WVU Women’s Basketball
Hosting Tournament Games is the Next Step for WVU Women

CHAPEL HILL, N.C. — For the last two seasons, the WVU women have watched their season come to an end on someone else’s home court in front of someone else’s home fans.
Last year, it was against Iowa in Iowa City, this year it was against North Carolina in Chapel Hill.
For the Mountaineers to get over this hump and get out of the second round of the NCAA Tournament, WVU coach Mark Kellogg thinks playing this game in Morgantown next year is paramount.

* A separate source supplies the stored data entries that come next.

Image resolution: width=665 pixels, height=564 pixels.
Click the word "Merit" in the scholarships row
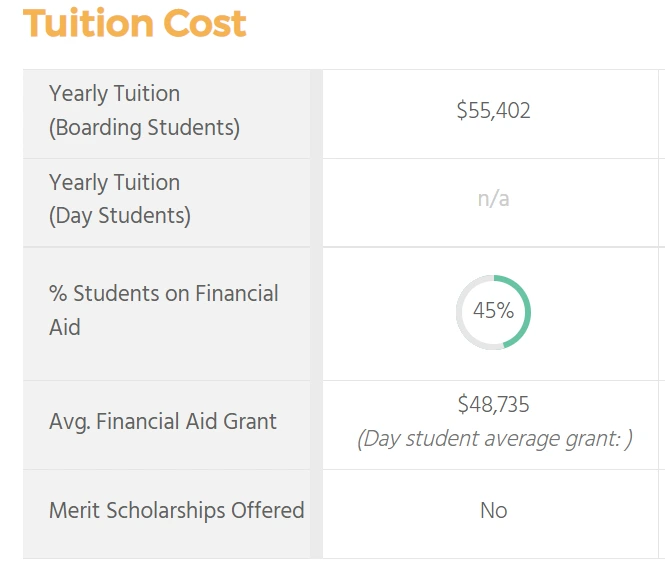pyautogui.click(x=74, y=511)
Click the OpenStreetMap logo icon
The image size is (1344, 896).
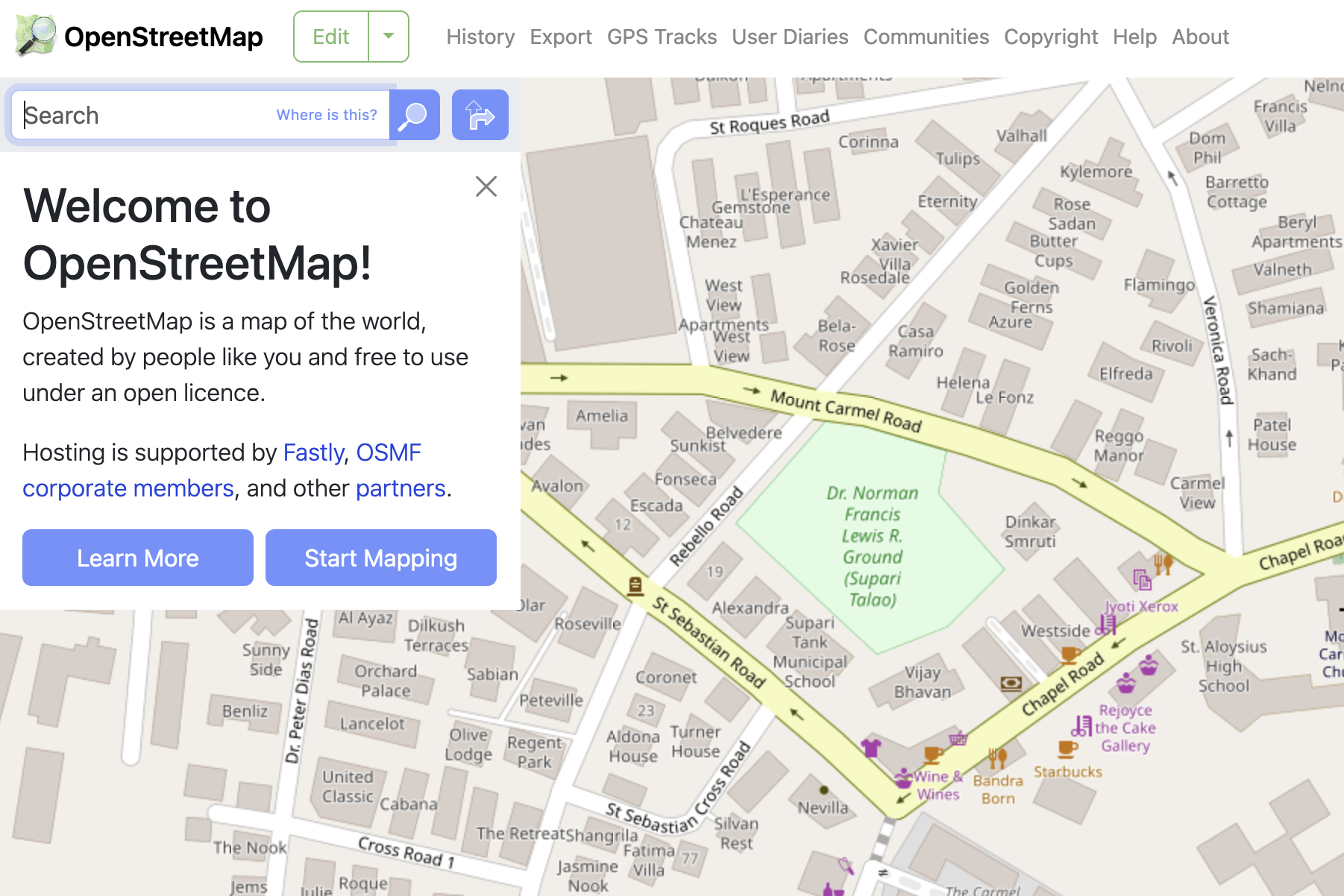pyautogui.click(x=35, y=36)
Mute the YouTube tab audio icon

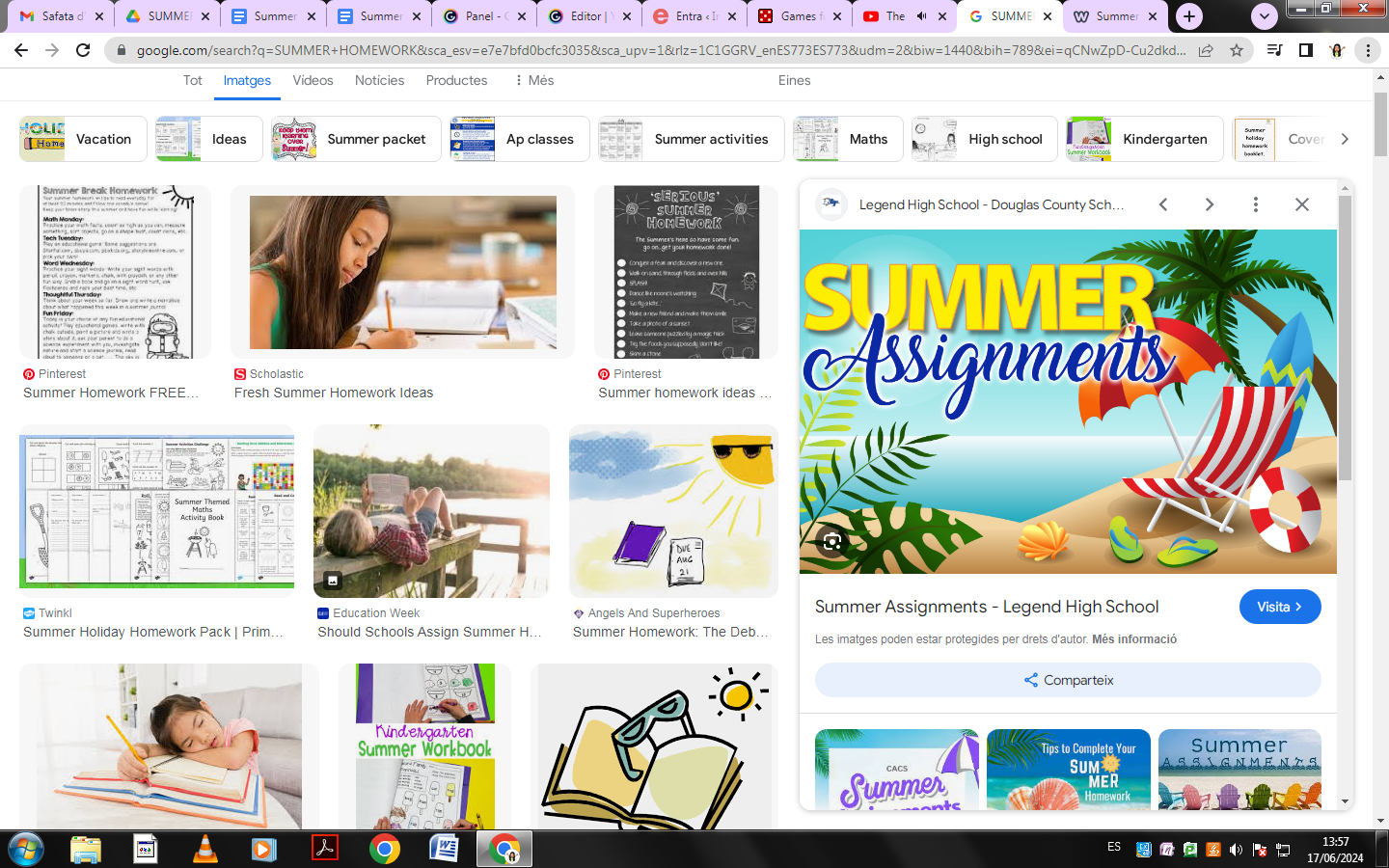point(921,16)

“I keep saying every time I get into this game that the advantage of playing at home is significant,” Kellogg said after falling to UNC 58-47 Monday night. “If that’s the rules of the NCAA, then we need to continue to work really, really hard to see if we can get one of these in Morgantown.”
As good as the crowds at Iowa and North Carolina were, Kellogg thinks a tournament crowd in Morgantown could be something truly special.
“I think that environment would be ridiculously off the charts and be so much fun for our community and our state,” Kellogg said. “We’re going to go to work on that. I think it certainly helps when you’re playing at home in these first two rounds.”
The top 16 teams, the top four seeds in each region, get to host games in the women’s tournament. The Mountaineers felt good about their chances to host this season, sitting at No. 12 in the NET Ranking after the Big 12 Tournament, but were selected as a No. 6 seed on Selection Sunday.
“We’ve had a heck of a run, we had a great season,” Kellogg said. “Did we fall a little short of some of our goals? Yes we did, but that’s sports, that’s life.”
West Virginia won 25 games for the second year in a row, the first back-to-back 25-win seasons in program history, but Kellogg said it will take even more to get tournament games in Morgantown.
“You have to win more games, I guess,” Kellogg said. “For us, we probably didn’t win enough in the Quad 1 to get the home game. I think we’re close. We’re closer now than we were a year ago so I think we’re at the doorstep.”
The program has been on an upward trajectory since Kellogg took over two years ago, but he now faces the challenge of replacing a seven-player senior class that includes all-time WVU great JJ Quinerly.
“We’ve changed the way our program is looked at,” Kellogg said. “We’ve been a perennial top 25 team and our attendance numbers have shot through the roof. I hope we continue to build off of it and can use this as a growing pain for those who are coming back.”